Lorentzian polynomials and matroids over triangular hyperfields 1: Topological aspects

Abstract

Lorentzian polynomials serve as a bridge between continuous and discrete convexity, connecting analysis and combinatorics. In this article, we study the topology of the space PLJ of Lorentzian polynomials on J modulo R>0, which is nonempty if and only if J is the set of bases of a polymatroid. We prove that PLJ is a manifold with boundary of dimension equal to the Tutte rank of J, and more precisely, that it is homeomorphic to a closed Euclidean ball with the Dressian of J removed from its boundary. Furthermore, we show that PLJ is homeomorphic to the thin Schubert cell GrJ(Tq) of J over the triangular hyperfield Tq, introduced by Viro in the context of tropical geometry and Maslov dequantization, for any q>0. This identification enables us to apply the representation theory of polymatroids developed in a companion paper, as well as earlier work by the first and fourth authors on foundations of matroids, to give a simple explicit description of PLJ up to homeomorphism in several key cases. Our results show that PLJ always admits a compactification homeomorphic to a closed Euclidean ball.
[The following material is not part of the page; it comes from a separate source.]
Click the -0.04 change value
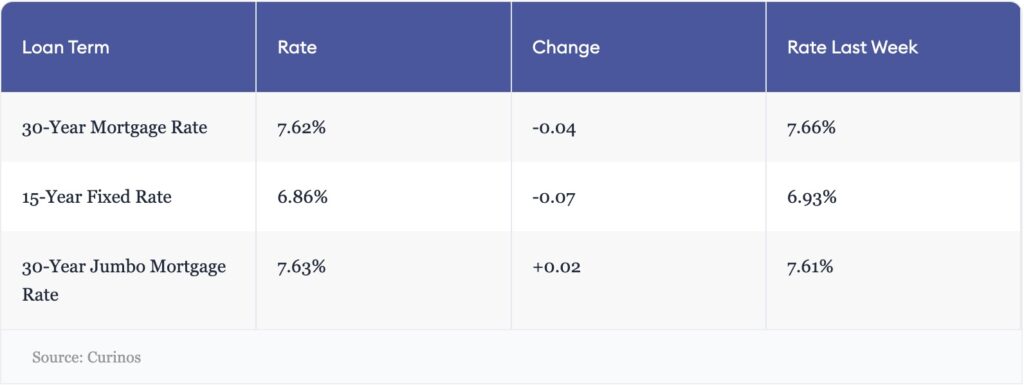1024x385 pixels. coord(554,128)
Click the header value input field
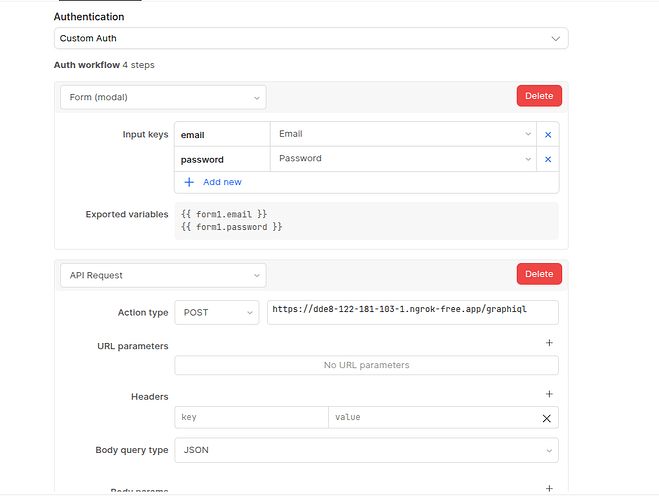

They can also be used to answer a question of Br\"and\'en in the negative by showing that the closure of PLJ within the space of all polynomials modulo R>0 is not homeomorphic to a closed Euclidean ball in general. In addition, we introduce the Hausdorff compactification of the space of rescaling classes of Lorentzian polynomials and show that the Chow quotient of a complex Grassmannian maps naturally to this compactification. This provides a geometric framework that connects the asymptotic structure of the space of Lorentzian polynomials with classical constructions in algebraic geometry.